A little rubric chat

Well, it was my first year being an IFComp judge, which feels weird, for having been on the forum almost every day since mid-'19. First judging and reviewing of any comp, as well, but it’s the IFComp scoring that’s pertinent at the moment.
Rather than frame all of this coherently first and write it afterwards, I’m just going to babble.
I think the rubric I used was… sort of close to the standard proposed on the IFComp site? With maybe the caveat that I was treating 10 (and even 9) as a bit too much of a Holy Grail, like rating comp games against games of all time.
I feel like in the end, it’s not as helpful for comparing games to each other within the same comp. As in, if a game was respectable at all, it should get at least a 6 so the author doesn’t get their feelings hurt by seeing their game rated as a 4. But there are a dozen other games rated as a 6 that are distinctly better than this one, which don’t quite feel like a 7.
What I find myself wishing to do, is to set the [perfectly respectable work; no egregious bugs; no egregious typography; author put in the work necessary to make this a functioning playable game] bar at something like a 3, so that the gradations of extra merit are more evident.
One rationale for this is, that how important is it really, to finely grade the exact level of sub-par work? If we presume that every passable effort should start at a 5 or a 6, how important is it really to determine whether an obviously inferior entry gets a 3 or a 2?
On the other hand, if I award a 3 for a game that I consider acceptably made even if not meriting any special attention, I feel like that can have no other effect than to make the author wonder why some judge unjustly trashed their game with an “abysmal” score.
So I find myself wishing one of two things: either that authors could know that “decent work” starts from a 3 and goes up from there, or else I could have those decimals that I talked about, so that if numbers 1-10 are supposed to rate quality as compared to games of all time, I can distinguish the comp games between 5-8 with tenths of a point to indicate which are better than others.

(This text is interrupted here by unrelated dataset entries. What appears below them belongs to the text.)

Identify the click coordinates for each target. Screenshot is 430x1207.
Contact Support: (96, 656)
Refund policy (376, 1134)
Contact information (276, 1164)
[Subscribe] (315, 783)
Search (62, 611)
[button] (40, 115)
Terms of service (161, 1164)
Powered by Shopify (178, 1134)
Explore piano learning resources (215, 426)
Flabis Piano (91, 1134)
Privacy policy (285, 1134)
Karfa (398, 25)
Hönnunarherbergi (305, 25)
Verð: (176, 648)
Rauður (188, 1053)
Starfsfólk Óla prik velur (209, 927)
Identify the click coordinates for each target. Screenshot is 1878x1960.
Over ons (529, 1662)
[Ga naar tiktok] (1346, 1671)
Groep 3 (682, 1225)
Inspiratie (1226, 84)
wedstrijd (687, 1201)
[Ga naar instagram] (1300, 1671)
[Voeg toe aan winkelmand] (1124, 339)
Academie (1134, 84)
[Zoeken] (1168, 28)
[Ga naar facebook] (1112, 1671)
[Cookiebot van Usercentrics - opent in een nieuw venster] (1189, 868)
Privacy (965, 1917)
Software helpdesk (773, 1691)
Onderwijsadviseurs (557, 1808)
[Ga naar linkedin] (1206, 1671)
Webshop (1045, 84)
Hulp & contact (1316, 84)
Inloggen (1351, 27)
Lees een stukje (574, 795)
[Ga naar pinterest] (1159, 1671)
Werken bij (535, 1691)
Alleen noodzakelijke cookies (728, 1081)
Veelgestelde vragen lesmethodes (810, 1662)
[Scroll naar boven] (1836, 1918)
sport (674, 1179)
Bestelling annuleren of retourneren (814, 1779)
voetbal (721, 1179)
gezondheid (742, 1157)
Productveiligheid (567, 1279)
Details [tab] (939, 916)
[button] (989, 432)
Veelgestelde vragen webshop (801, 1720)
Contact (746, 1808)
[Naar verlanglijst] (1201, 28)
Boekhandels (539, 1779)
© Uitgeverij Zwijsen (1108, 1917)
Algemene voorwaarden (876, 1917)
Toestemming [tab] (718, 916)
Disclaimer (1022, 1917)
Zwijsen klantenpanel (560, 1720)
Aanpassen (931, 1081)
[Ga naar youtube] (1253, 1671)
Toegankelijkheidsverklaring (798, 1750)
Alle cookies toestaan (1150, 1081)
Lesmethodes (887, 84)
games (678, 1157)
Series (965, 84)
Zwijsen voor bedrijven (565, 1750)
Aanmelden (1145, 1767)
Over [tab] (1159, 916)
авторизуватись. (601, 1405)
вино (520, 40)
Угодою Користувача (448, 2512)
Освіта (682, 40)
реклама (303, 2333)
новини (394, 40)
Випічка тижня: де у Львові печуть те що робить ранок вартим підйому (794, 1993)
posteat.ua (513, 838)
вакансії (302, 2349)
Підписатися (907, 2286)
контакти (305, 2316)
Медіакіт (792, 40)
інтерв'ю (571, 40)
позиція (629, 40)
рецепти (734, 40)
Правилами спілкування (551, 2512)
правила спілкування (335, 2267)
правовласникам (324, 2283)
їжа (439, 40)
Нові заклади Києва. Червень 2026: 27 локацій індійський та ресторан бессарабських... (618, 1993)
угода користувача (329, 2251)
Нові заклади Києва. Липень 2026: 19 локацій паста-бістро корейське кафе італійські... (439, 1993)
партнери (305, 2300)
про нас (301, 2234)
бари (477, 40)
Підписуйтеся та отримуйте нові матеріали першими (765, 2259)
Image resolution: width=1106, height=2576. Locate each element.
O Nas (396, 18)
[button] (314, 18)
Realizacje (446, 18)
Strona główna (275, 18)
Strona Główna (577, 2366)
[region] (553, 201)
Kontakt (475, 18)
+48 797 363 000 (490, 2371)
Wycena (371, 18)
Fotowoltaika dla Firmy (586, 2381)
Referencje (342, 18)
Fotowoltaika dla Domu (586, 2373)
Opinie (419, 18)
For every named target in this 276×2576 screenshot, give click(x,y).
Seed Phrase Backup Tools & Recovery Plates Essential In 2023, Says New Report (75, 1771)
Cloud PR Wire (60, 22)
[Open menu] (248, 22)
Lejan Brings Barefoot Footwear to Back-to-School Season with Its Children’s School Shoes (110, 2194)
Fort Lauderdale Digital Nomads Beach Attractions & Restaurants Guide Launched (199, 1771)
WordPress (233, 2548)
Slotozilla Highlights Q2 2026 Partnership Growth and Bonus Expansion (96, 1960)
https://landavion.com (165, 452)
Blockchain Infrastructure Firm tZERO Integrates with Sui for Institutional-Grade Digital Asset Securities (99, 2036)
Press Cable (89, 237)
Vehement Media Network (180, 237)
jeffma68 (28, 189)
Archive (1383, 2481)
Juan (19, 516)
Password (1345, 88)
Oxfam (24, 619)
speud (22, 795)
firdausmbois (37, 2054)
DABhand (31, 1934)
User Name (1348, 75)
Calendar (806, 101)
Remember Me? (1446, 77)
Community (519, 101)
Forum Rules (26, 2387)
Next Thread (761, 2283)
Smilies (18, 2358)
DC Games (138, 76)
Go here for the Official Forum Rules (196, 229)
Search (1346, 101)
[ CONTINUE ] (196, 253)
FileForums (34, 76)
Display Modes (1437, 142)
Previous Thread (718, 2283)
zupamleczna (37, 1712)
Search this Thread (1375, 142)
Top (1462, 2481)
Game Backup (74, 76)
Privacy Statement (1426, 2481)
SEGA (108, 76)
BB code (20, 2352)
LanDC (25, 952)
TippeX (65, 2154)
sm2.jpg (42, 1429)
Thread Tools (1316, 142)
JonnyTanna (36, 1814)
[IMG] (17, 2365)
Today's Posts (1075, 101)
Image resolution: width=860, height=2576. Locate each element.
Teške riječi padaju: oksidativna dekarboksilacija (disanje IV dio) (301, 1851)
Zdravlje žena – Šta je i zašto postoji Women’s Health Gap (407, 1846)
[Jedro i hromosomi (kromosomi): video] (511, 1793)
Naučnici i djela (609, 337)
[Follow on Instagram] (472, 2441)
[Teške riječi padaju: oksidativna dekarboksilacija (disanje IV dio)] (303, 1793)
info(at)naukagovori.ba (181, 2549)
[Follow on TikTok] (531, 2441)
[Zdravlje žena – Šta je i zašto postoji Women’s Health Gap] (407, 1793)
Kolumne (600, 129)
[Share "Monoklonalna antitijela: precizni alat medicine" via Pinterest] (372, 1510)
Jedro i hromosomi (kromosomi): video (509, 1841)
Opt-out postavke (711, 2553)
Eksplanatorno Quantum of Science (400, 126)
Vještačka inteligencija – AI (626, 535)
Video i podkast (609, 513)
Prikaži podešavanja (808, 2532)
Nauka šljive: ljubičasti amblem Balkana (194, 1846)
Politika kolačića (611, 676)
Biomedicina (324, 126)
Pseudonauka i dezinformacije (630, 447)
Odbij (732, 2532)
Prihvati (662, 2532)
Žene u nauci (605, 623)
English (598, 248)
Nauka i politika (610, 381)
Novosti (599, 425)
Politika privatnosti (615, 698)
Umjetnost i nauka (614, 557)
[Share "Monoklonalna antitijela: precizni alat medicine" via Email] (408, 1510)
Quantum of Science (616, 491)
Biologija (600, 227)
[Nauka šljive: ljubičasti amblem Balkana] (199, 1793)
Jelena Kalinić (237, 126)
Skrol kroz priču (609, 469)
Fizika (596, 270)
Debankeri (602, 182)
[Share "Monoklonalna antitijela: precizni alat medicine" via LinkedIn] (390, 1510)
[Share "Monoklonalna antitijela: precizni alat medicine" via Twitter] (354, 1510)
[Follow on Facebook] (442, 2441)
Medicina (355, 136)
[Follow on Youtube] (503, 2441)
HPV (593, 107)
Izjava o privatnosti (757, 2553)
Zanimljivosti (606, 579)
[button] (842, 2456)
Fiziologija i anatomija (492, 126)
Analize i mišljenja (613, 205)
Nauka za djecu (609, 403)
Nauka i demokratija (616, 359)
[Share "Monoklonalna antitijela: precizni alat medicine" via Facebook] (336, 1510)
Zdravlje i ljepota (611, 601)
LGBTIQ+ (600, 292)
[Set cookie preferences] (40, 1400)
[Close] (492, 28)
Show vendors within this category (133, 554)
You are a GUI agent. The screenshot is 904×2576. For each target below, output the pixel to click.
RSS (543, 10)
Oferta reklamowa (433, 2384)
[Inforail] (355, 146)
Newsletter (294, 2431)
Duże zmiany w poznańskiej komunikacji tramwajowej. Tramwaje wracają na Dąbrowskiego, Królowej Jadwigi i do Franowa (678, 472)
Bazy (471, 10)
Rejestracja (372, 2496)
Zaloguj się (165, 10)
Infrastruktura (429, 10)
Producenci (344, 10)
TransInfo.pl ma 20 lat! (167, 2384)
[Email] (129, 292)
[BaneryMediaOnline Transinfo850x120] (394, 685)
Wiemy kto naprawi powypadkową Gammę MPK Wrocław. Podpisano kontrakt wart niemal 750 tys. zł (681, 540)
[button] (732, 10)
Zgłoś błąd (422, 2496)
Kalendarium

I’ve heard others mention “use all the numbers.” For those that do, where does “decent work” start on that scale for you? Again, my main takeaway is that it feels much less important to me to nitpick about how poorer entries rank against each other, than to have a larger range of comparison for the games with merits. (At first blush, it feels sufficient in my mind to say “1: Game for one reason or another was clearly not comp-ready. Bugs or typography or content was either woefully unrefined/undertested or untasteful. 2: Game had some promise but had clear shortfallings that disqualified it from even an “acceptable/mediocre” ranking. 3: From here on we talk about how far a game rises past basic muster and mediocrity…”)

7 Likes

I think extending your upper range could help more. The official rubric suggests the 9 is just a slight gradation above 7 and 8.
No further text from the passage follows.